**WHAT YOU HAVE TO DO:** When you reach the line holding "You are a computer-use" in the material below, return that line and each one after it, word for word, with the pictures dropped.

**RECORD EXTRACTS:**
______________________________

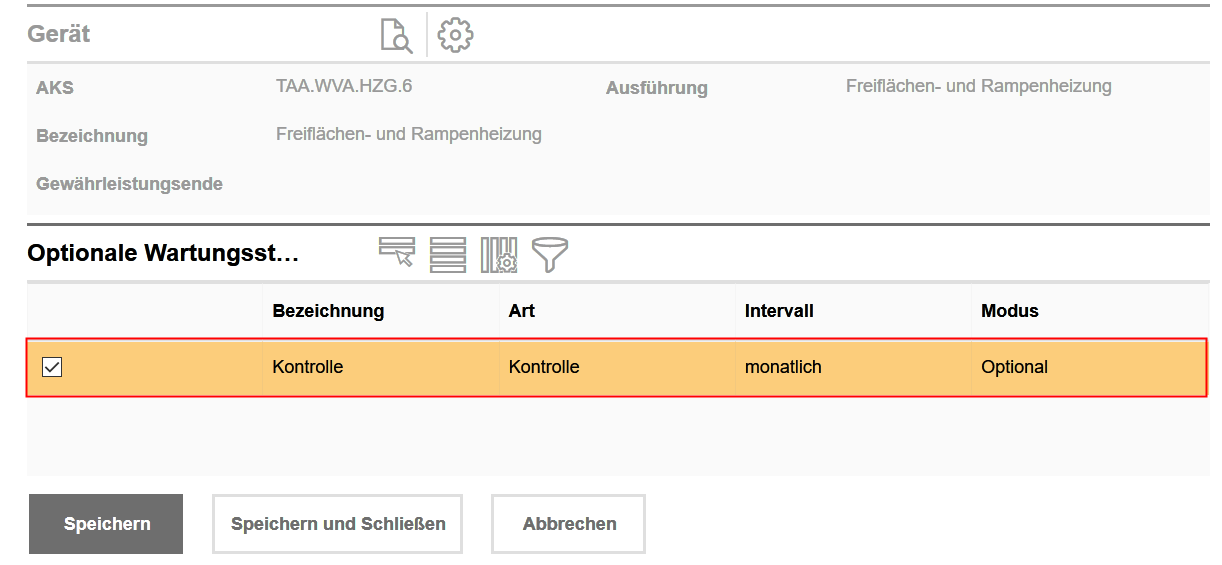Sort by the Intervall column header
The width and height of the screenshot is (1222, 565).
pos(779,311)
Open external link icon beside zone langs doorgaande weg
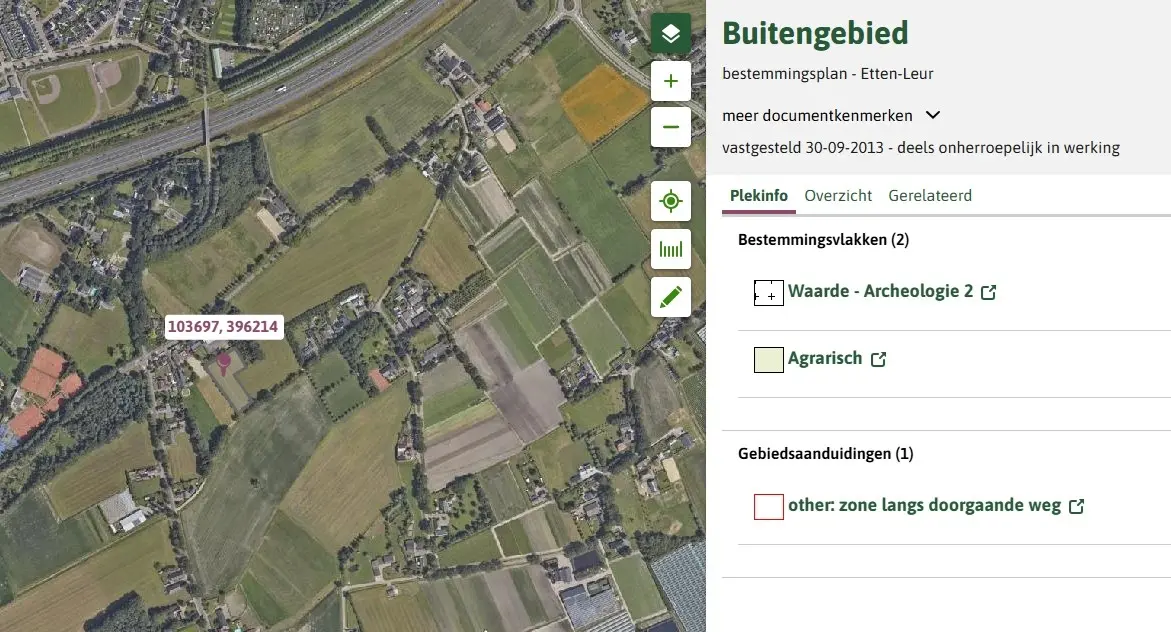Image resolution: width=1171 pixels, height=632 pixels. pos(1076,506)
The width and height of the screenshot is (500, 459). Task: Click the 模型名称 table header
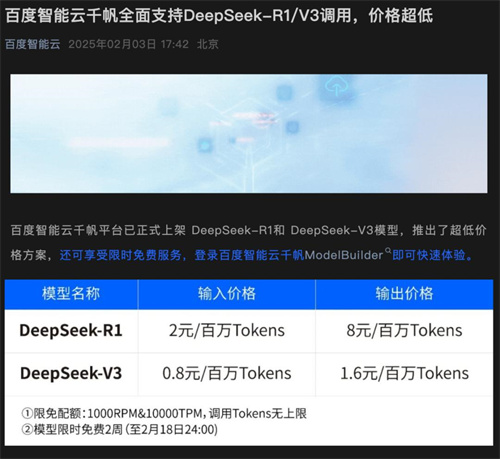click(x=71, y=294)
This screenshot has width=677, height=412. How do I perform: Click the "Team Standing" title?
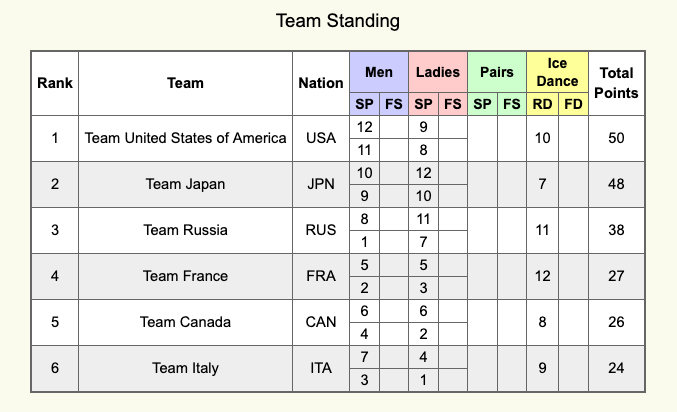(337, 20)

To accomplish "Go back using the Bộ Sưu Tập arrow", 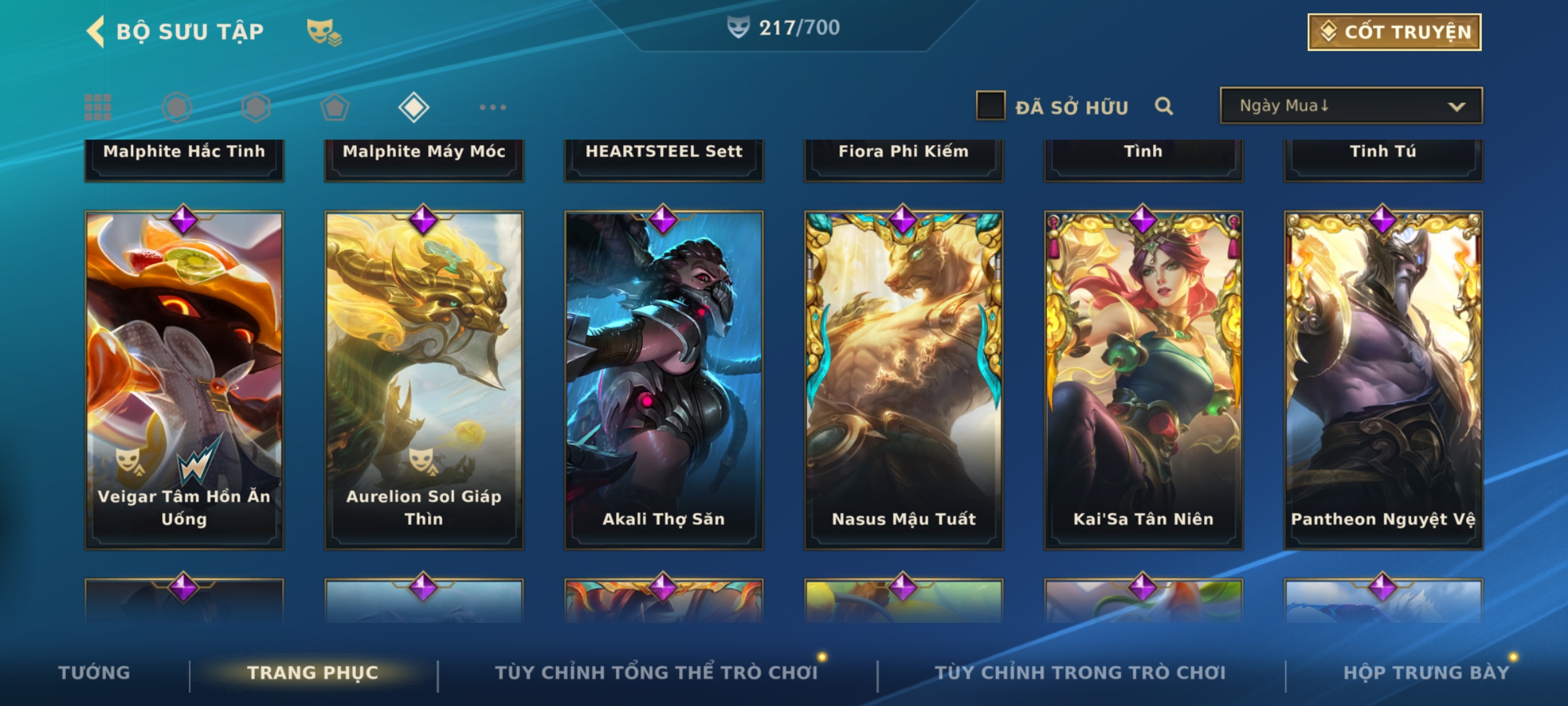I will point(96,31).
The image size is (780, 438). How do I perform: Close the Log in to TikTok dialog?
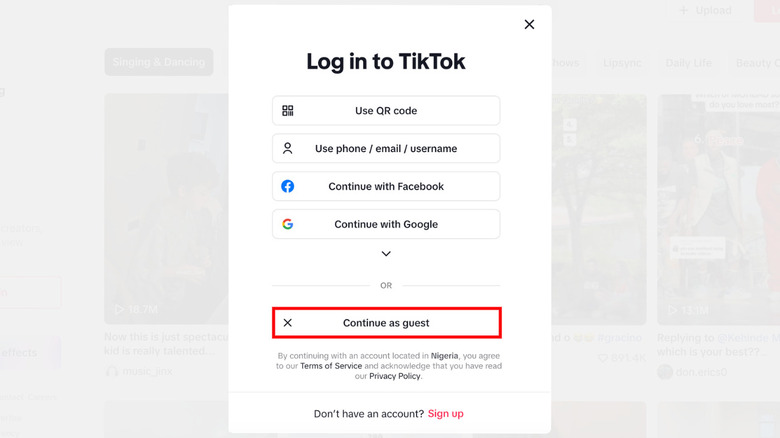click(529, 24)
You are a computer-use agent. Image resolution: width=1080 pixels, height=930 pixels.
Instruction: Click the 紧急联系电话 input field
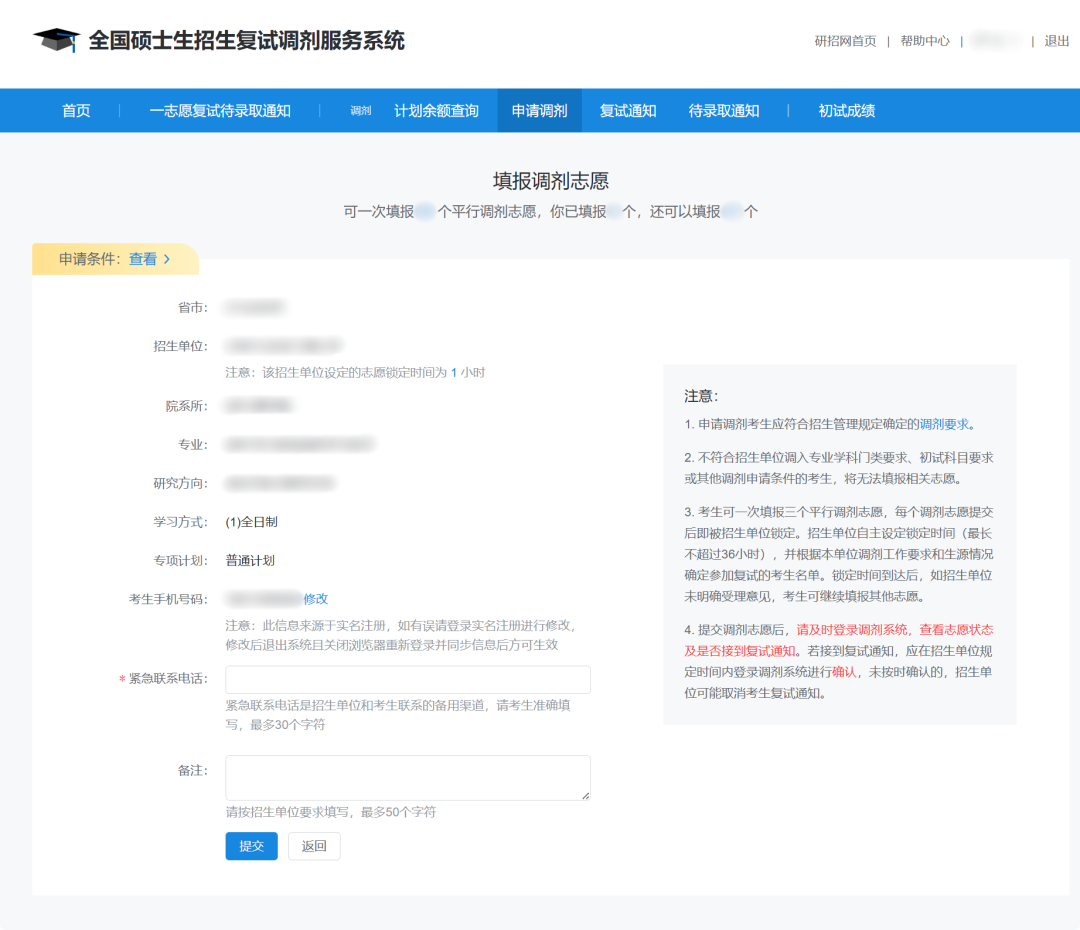[408, 679]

______________________________

**WRITTEN SOLUTION:**
You are a computer-use agent. Image resolution: width=1080 pixels, height=930 pixels.
Instruction: Click the 紧急联系电话 input field
[408, 679]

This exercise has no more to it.